* [Source text]
On September 21, 2021, Cameroon’s Prime Minister, Head of Government, Dion Ngute Joseph, at a meeting in Buea, bullied journalists with veiled threats and a FCFA 5 million ‘gombo’ envelope to toe government lines or be towed away.
Dion Ngute, who is also a native chief in the Southwest region, warned journalists to desist from extremist reports that fuel the armed conflict in the two English speaking regions.
“You should educate, and sensitise the population on the so many achievements attained by government in restoring normalcy in the restive regions,” Dion Ngute thundered as gun-wielding soldiers paraded the venue of the meeting.
The PM is on a working visit to preach the achievements of the Major National Dialogue, two years after.
“Schools are more than 50% operational in the Southwest region. I wonder why that is not being trumpeted on your media. Look at how the CDC is progressively gaining its exportation strengths. Look at these positive developments!” the PM ordered reporters.
The PM also used the opportunity to expand on the progress made since the Major National Dialogue. He indicated that the Special Status is increasingly bearing good fruits for the population of the two English speaking regions. He however failed to cite even one benefit that the population of both regions have had from the 2019 Major National Dialogue.
“It’s only in the North-West and South-West Regions that there’s an independent conciliator. It’s in the assemblies of the two regions that there will be bicameral legislature,” he expounded, but failed to tell the journalists that governors who act like colonial administrators remain the gods of both regions. The regional presidents are only but puppets in the hands of all-powerful governors named by Yaoundé.

* [Information provided]
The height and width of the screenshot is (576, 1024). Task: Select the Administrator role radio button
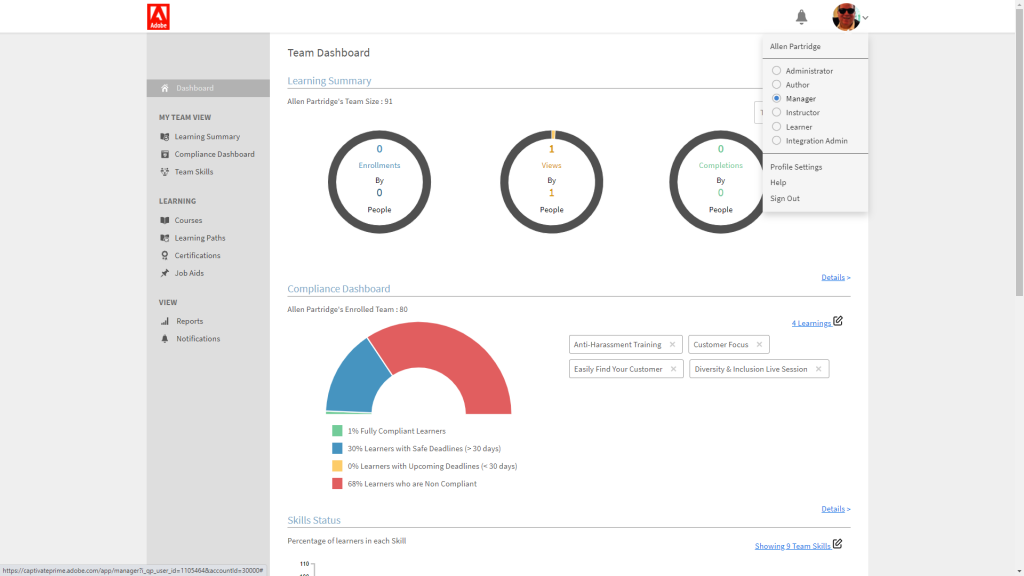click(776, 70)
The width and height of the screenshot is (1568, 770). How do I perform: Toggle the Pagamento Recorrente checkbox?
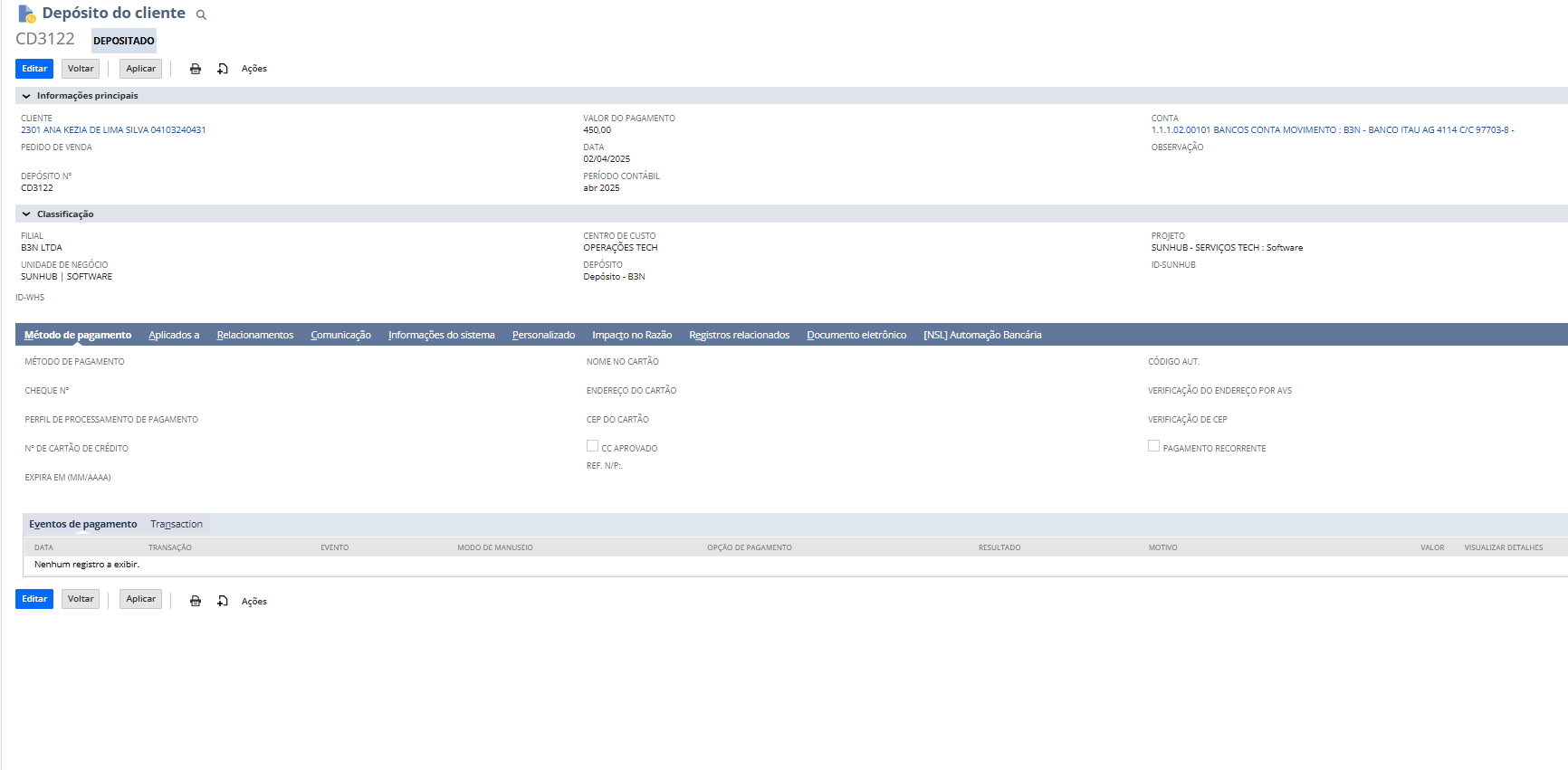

* [Required actions]
[A] In the Buea meeting article, how much money was in the envelope the Prime Minister used with journalists?
[B] Why did Dion Ngute warn journalists to desist from extremist reports, according to the Buea meeting article?
[C] Turn the paragraph of the Buea meeting article that begins "The PM also used the opportunity" into a short bulleted list that keeps its main facts.
The listing has nothing to do with the Buea meeting article.

* [Answers in order]
[A] FCFA 5 million.

[B] He warned them because such reports fuel the armed conflict in the two English-speaking regions.

[C]
- The PM expanded on the progress made since the Major National Dialogue.
- He said the Special Status is increasingly bearing good fruits for the population of the two English-speaking regions.
- He failed to cite a single benefit the population of either region has had from the 2019 Major National Dialogue.